The power of citizenship.

For the past few months much of the media coverage has been focused on the incompetency of the parliament to execute Brexit.  I say Parliament, for it is not just our incompetent government; but the opposition and machinations behind the scenes that are failing us.  Whilst I fervently disagree with Brexit, a greater concern is that those incompetent chiefs in place now will be the ones left running the show once the split is confirmed.

The UK does not have a written constitution, but has a political system that has been twisted and broken through the imposition of party politics above of a constituency based democracy.  Our machinery of government, the civil service, has been neutered through a ‘presidential imposition’ by Prime Ministers acting without the support or mandate of Parliament, and ministers articulating their points not from expert briefings, but from ideological dogma and ignorance.
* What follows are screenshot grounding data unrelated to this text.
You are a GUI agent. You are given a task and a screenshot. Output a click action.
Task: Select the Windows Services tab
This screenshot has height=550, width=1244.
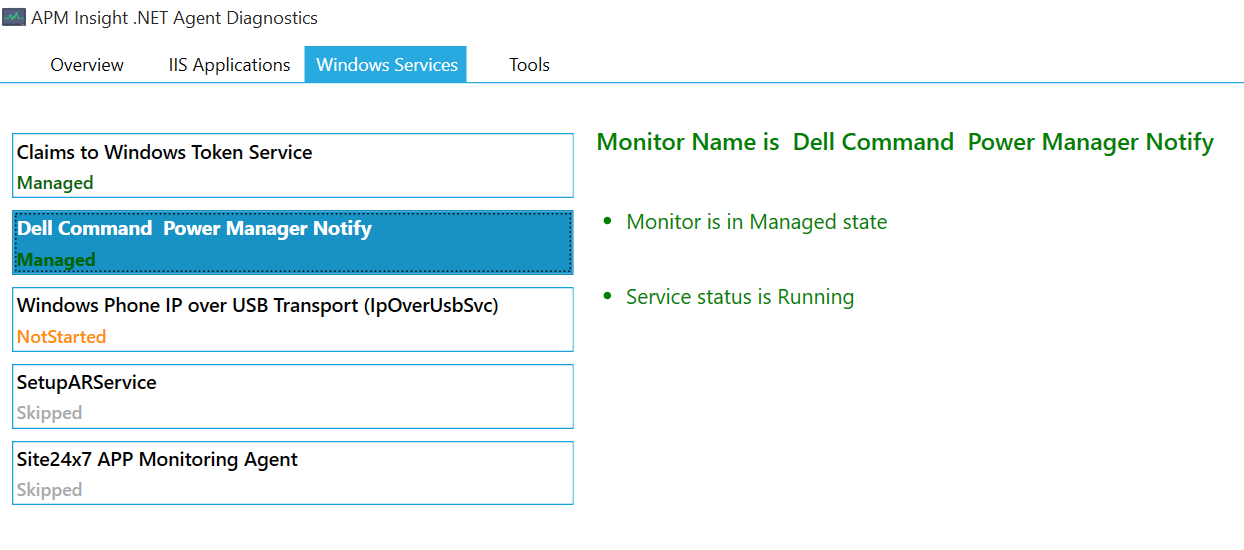point(386,65)
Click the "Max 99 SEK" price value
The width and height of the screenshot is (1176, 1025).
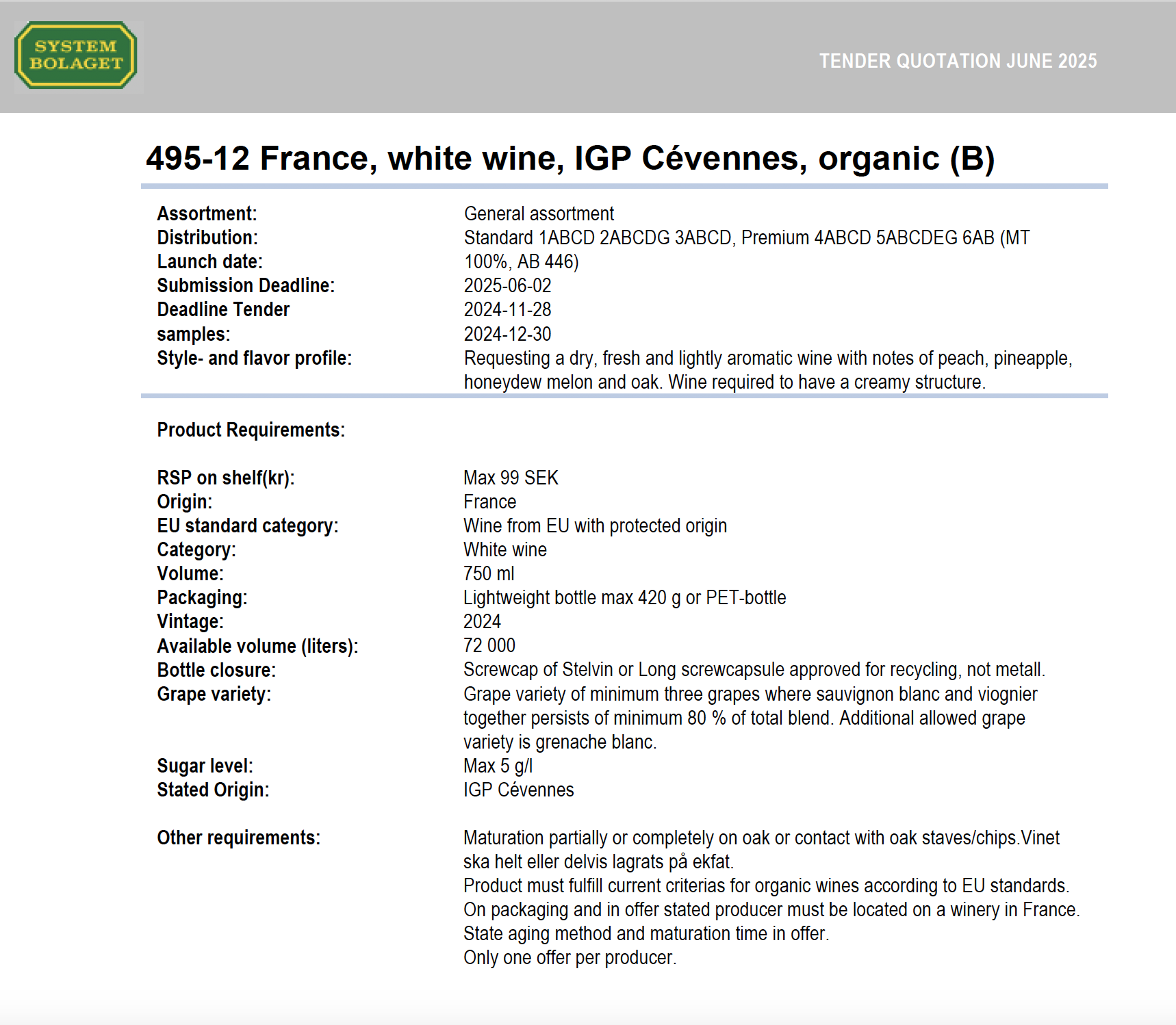[511, 478]
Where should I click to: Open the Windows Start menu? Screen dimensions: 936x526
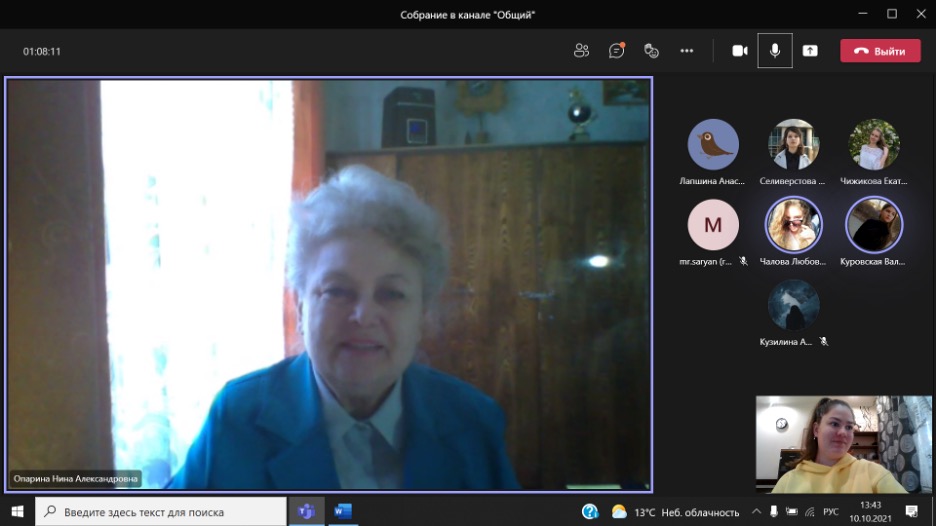17,512
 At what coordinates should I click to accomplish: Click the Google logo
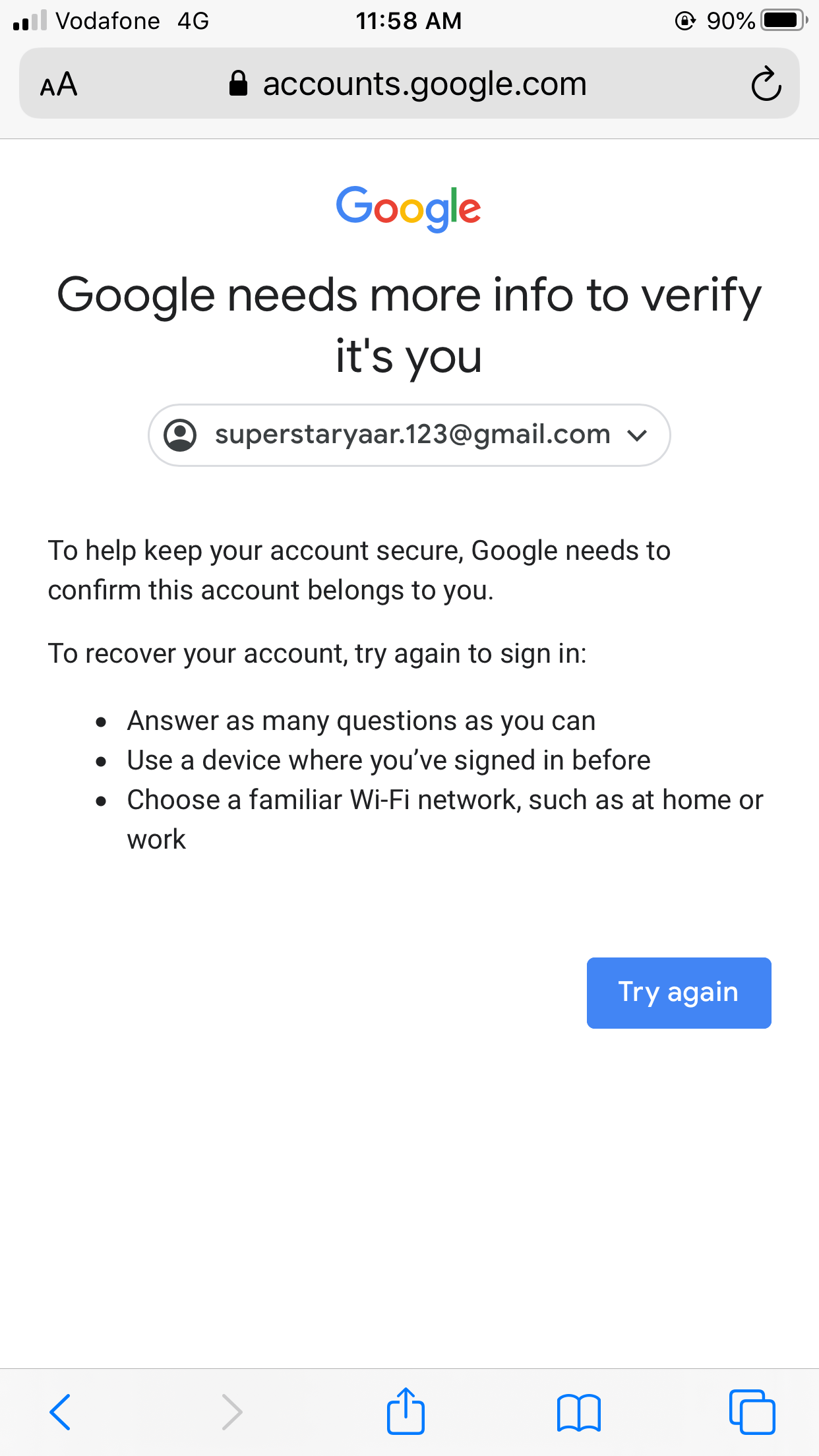(x=409, y=208)
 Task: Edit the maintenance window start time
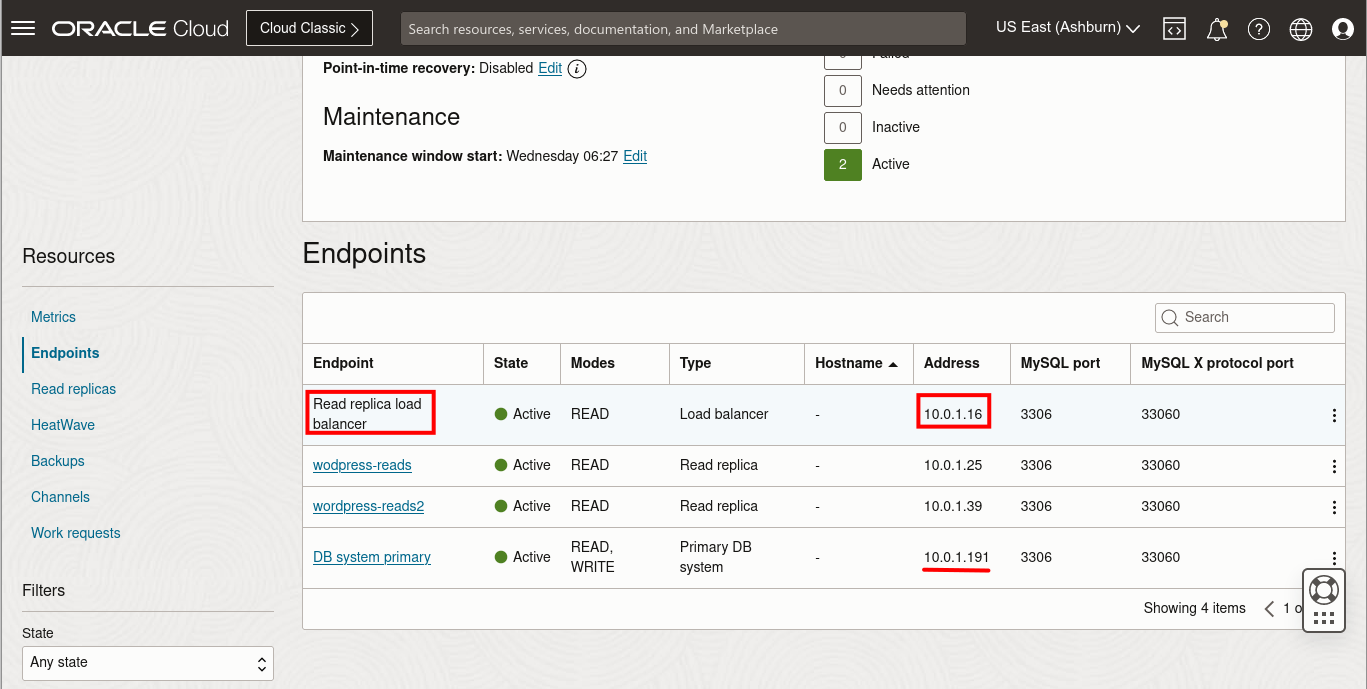click(634, 156)
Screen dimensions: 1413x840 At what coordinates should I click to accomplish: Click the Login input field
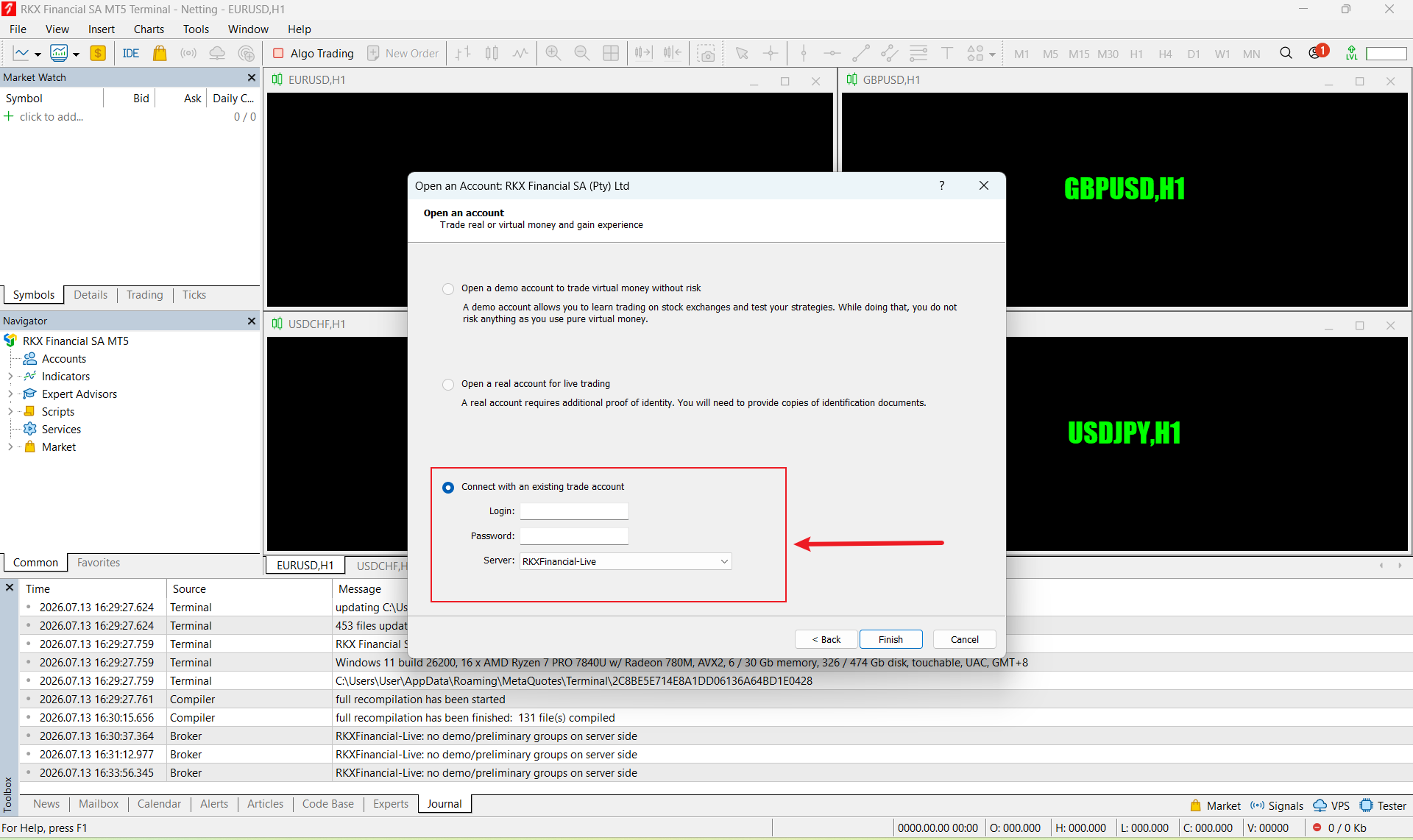[x=574, y=511]
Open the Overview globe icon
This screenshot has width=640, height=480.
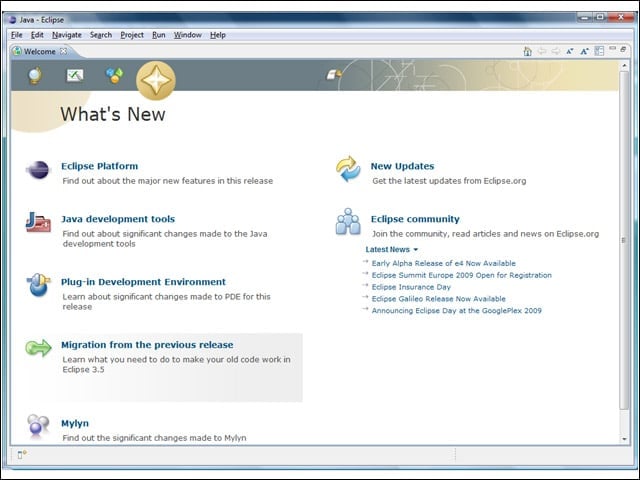pyautogui.click(x=35, y=76)
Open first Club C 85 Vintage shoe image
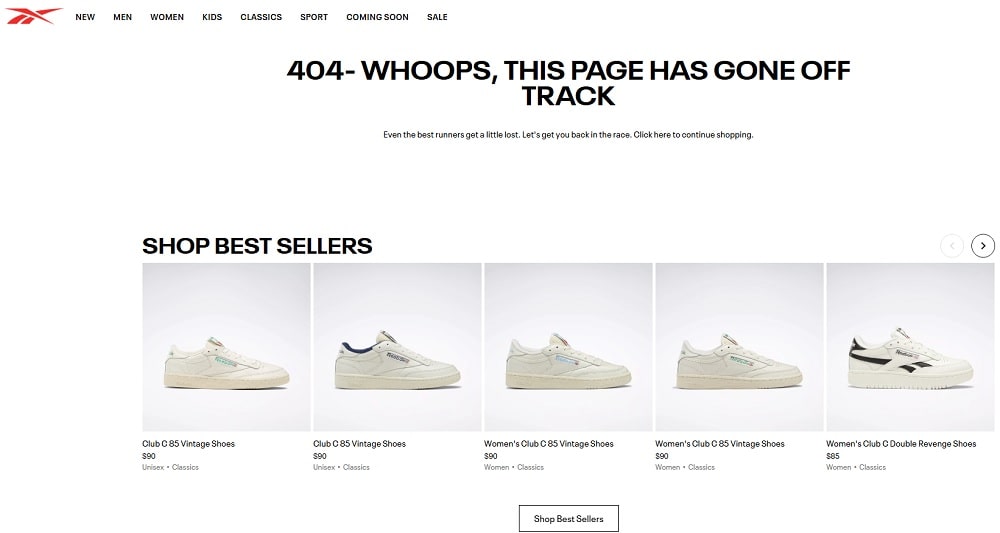 [226, 347]
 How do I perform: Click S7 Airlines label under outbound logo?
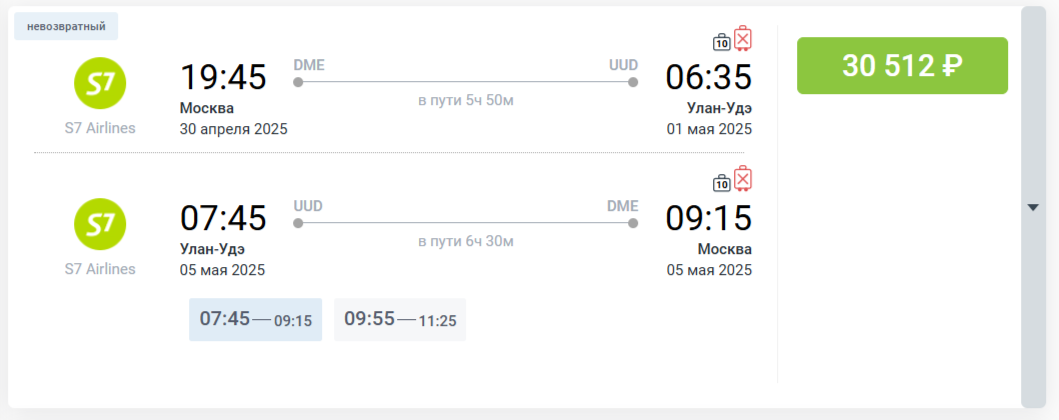coord(100,128)
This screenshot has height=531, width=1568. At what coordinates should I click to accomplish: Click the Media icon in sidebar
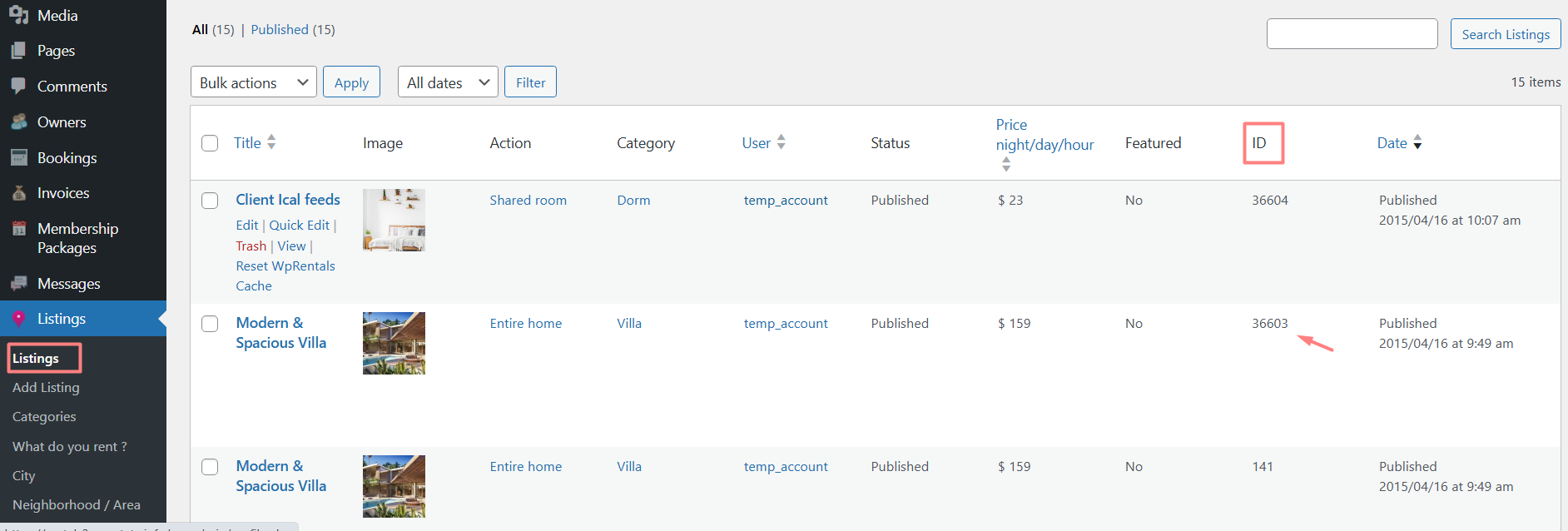tap(18, 15)
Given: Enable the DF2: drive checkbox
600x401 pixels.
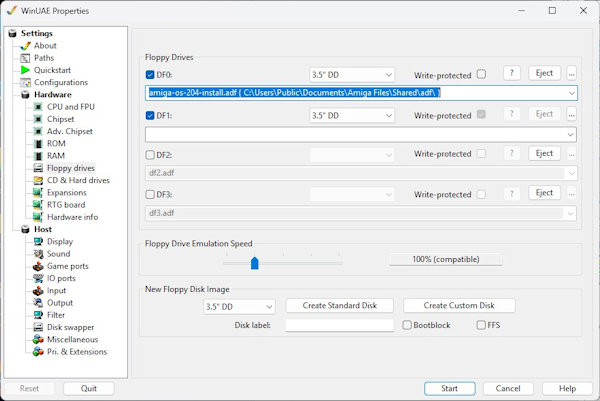Looking at the screenshot, I should click(151, 154).
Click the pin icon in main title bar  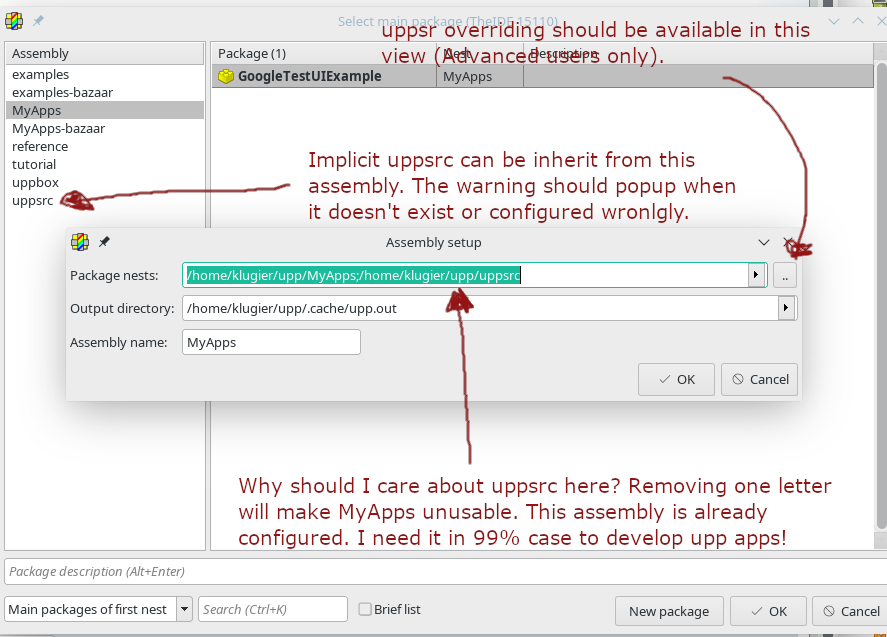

When Amber Rudd articulated her position on encryption, stating that ‘real people’ didn’t need end-to-end encryption, we’ve found ourselves led by a home secretary who exhibits both with gusto.  I don’t think it’s any coincidence that cryptography is also at the core of the new wave of cryptocurrencies – itself a system that is growing up and able to challenge the power of the state.  A global store of economic value outside the direct control of any nation state, but available to all global citizens, is something that few will have anticipated coming into fruition.  Granted, the machinery that it runs across is dependent on nation states – but now that the concept has been birthed, many new revolutionary ideas will come from it.

I’ve written before about the mechanics of the state, namely the founder of the UK Police force Sir Robert Peel.  The relationship between the citizenry and the police has now developed far beyond his original vision.  I believe it is right that each citizen of the country is responsible for the welfare of their fellow citizens, their welfare and existence.  The recent tragedy at Grenfell Tower and the subsequent inspections of other buildings, have now revealed that many have also been fitted with flammable insulation or cladding.  Regulation should not have been relaxed; it should be in place to prevent such materials from being used; but it should also be on every individual who participated in the tender, responses, allocation and fitment of those materials to ensure the welfare of those living in those buildings.

One of the things that’s always bothered me as a technologist is the lack of training in ethics required to enter the field.  If it’s possible to do via a computer, then most of it will have been attempted.  This is far removed from the traditional scientific and engineering disciplines that have dedicated bodies setup for the assurance of an ethical standard for their profession.  With the ever increasing pace of technological innovation, the Government are failing to consider even the most basic of these challenges facing technology today.

Cambridge Analytics, the mercenaries responsible for both Brexit and Trump, may not be lauded by the technological community – but I dread to think how many copycat ventures have been setup to try and follow in their footsteps.  I’m not sure there are many out there can claim to understand the consequence of such a technological battle; nor the emotional and political division such war gaming may instigate.

Looking across the political spectrum, the tactics appear to be those of demeaning or attacking an opponent, rather than taking the time to understand the others’ viewpoint.  Whilst Brexit saddens me, I also understand that I’ve been lucky enough to benefit more from the union that many other Britons.  That said, my belief is that the vast majority of us have been positively affected by the union, and it should not be seen as a zero sum game, whereby my greater benefit causes my fellow citizens greater loss.

Whilst Brexit is the ultimate consequence, the root of the vote can be traced back to those who felt disenfranchised by being a smaller fish in a ever growing pond.  People that felt like their voices wasn’t being heard in Europe, so assume that by reducing the size of the state their voices would now be heard.

If the politicians are not capable of listening to the experts in their ears, why should we believe that they’ll listen to us?

The way to take back control is to reawaken our communities.  It’s to empower those within our communities that we want to represent us; to not select our representatives based on political party – but on who we know and trust.  In Lambeth, where I live, even at the council level, the People’s Audit have uncovered gross misconduct and widespread collusion and corruption.  That’s the place to start.

Go local; empower your community – and start looking our for each other as citizens.